TOKYO– Japan will open its borders to foreign tourists in June for the first time since strict pandemic travel restrictions were imposed about two years ago, but only for package tours for now, the Prime Minister.
From June 10, Japan will allow entry for people on tours with fixed schedules and guides, Prime Minister Fumio Kishida said.
Tourists from areas with low COVID-19 infection rates who have received three doses of the vaccine will be exempted from testing and quarantined after entry.
Japan is holding experimental small package tours this week from four countries, Australia, Singapore, Thailand and the United States. This experiment, which concerns only 50 people who received special visas, and not tourist visas, must end on May 31.
“The free and active exchange of people is the foundation of the economy and society, as well as the foundation of Asia’s development,” Kishida said during his speech at a Tokyo hotel on Thursday.
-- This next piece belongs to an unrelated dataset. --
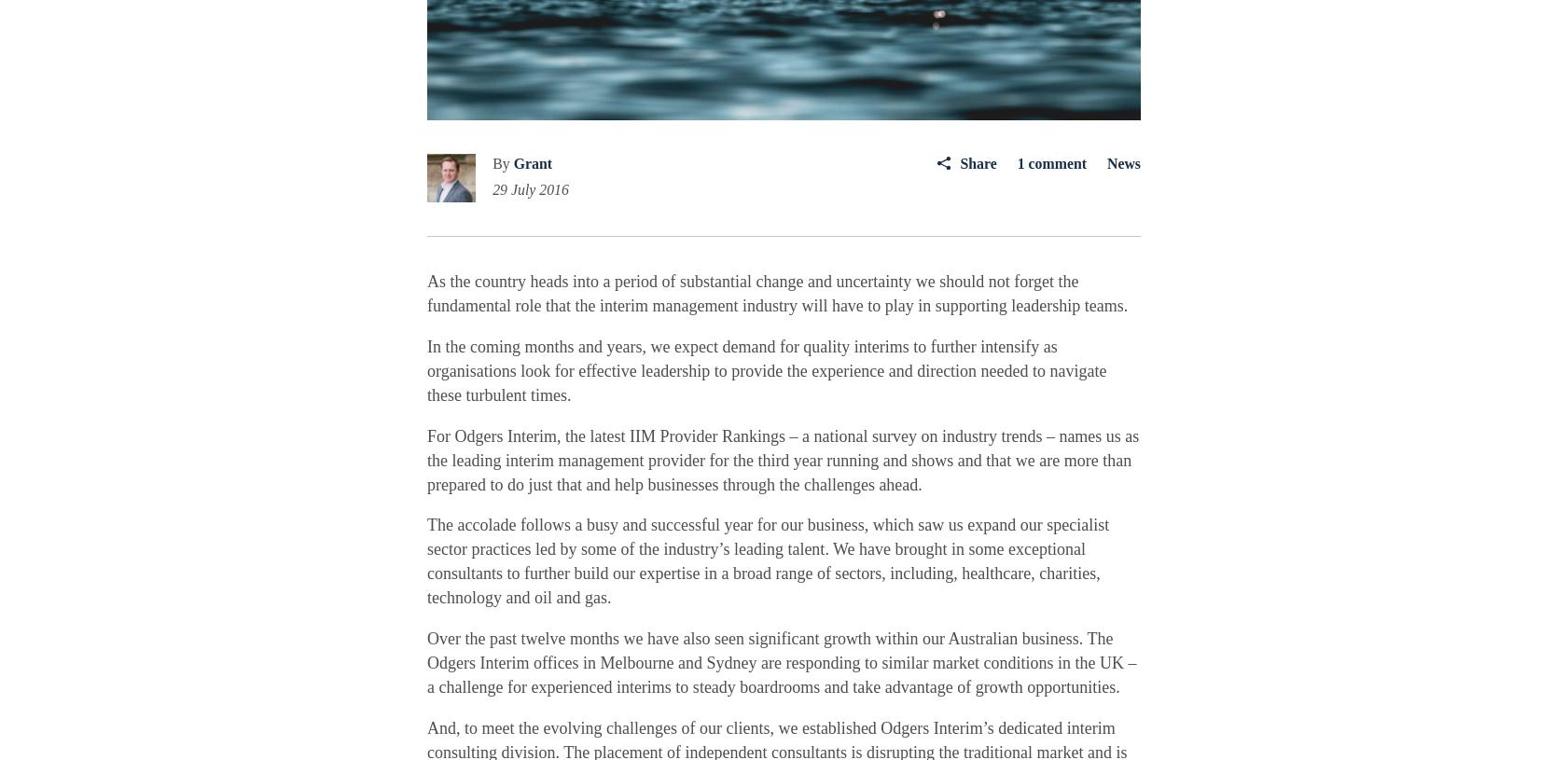 This screenshot has width=1568, height=760. I want to click on 'By', so click(501, 162).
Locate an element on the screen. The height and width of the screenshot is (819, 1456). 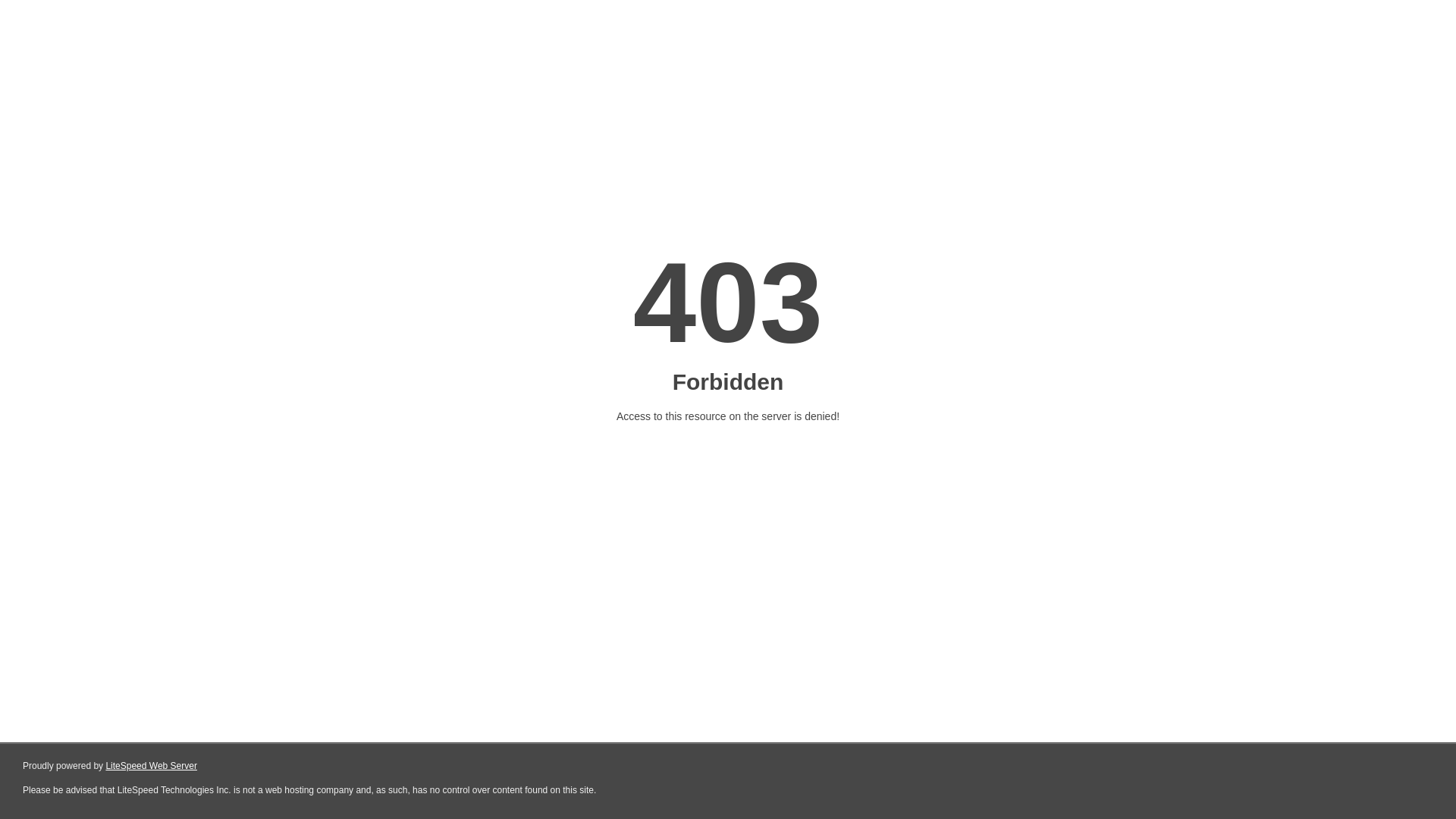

Japan, while monitoring the infection situation, will gradually accept more tourists in stages at the pre-pandemic arrivals level, he added.
After facing criticism that its strict border controls were xenophobic, Japan began easing its restrictions earlier this year and currently allows entry for up to 10,000 people a day, including Japanese citizens. , foreign students and some business travelers.
Japan will double the cap to 20,000 per day from June 1, which will also include package tour participants, said Makoto Shimoaraiso, a cabinet official in charge of pandemic measures.
The scale of the package tours and other details will be finalized after officials assess the results of ongoing trial trips, he said.
It will take some time before foreign visitors can come to Japan for individual tourism, Shimoaraiso said.
Japan also eased mask-wearing requirements this week. While masks are still requested in public transport, hospitals and other public facilities, people can remove masks outside where others are not there or talking. Despite the easing, most Japanese are so far sticking to wearing masks in public.
Japan’s tourism industry, hit hard by border controls, is eager for overseas tourism to resume. COVID-19 infections have slowed in Japan since the beginning of this year, and the government is gradually expanding social and economic activity.
Kishida said during a visit to London earlier this month that he planned to ease border controls as early as June in line with the policies of other industrialized countries in the Group of Seven, but gave no further details.
Foreign tourist arrivals fell more than 90% in 2020, from a record 31.9 million the previous year, nearly wiping out the pre-pandemic inbound tourism market of more than 4 trillion yen (31 billion yen). dollars).